**Work to complete**
Reproduce the lines of the records below word for word, starting at the line that contains "Image resolution: width=800" and continuing through the end of the records. Omit the pictures.

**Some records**
>> Start

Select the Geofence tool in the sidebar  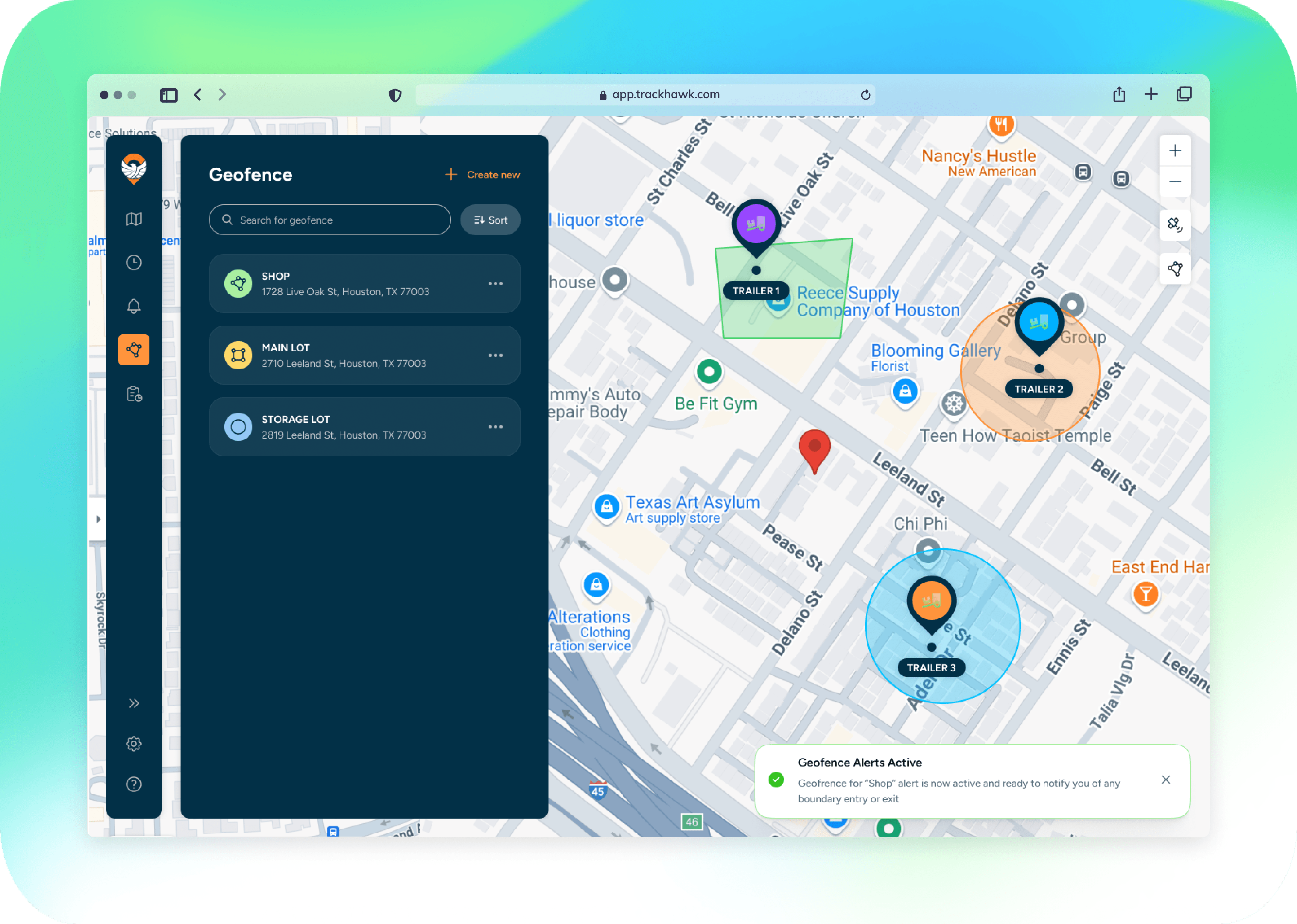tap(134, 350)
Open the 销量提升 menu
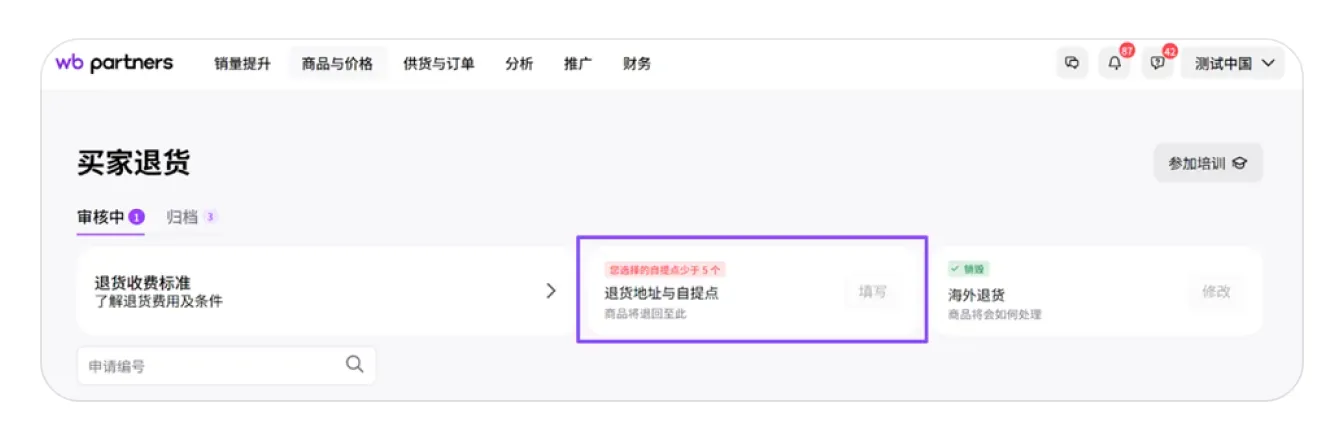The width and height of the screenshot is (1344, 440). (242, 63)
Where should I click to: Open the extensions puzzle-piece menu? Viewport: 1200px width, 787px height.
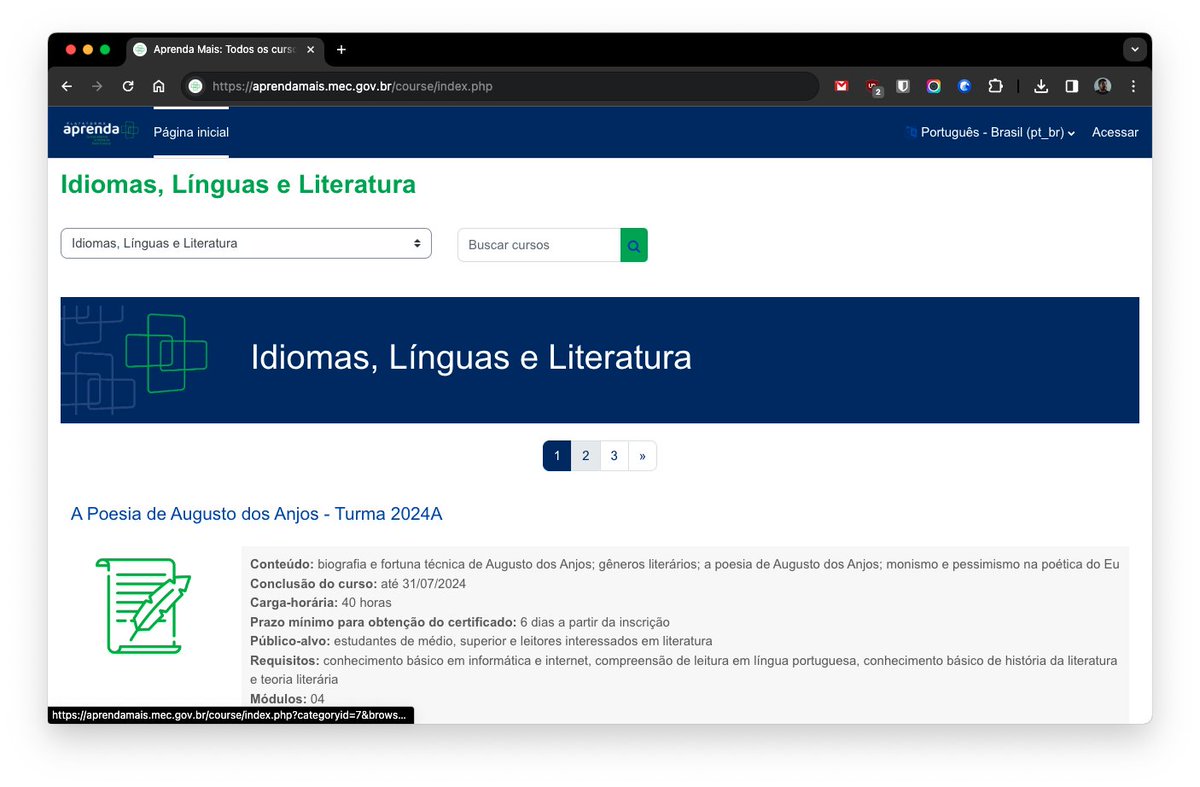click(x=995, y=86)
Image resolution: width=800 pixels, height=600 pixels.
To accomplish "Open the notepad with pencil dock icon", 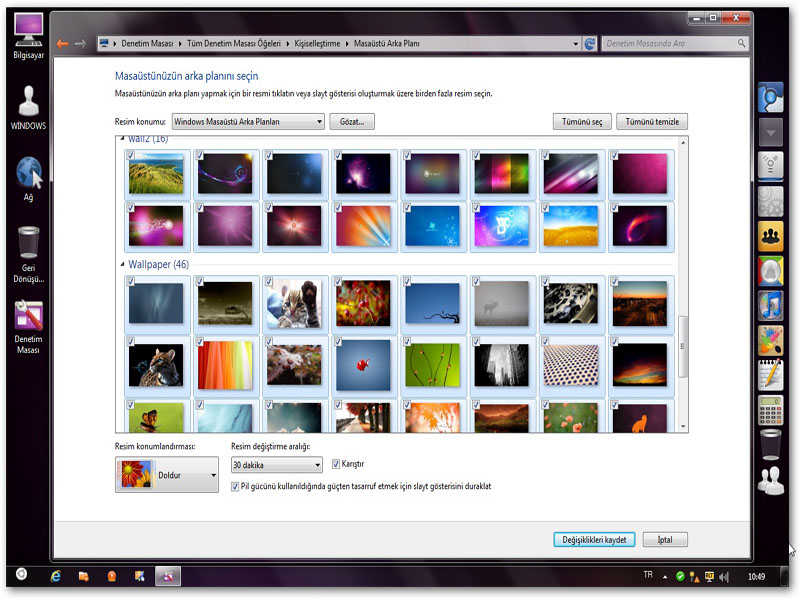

>> End

**Correct answer**
Image resolution: width=800 pixels, height=600 pixels.
To accomplish "Open the notepad with pencil dock icon", 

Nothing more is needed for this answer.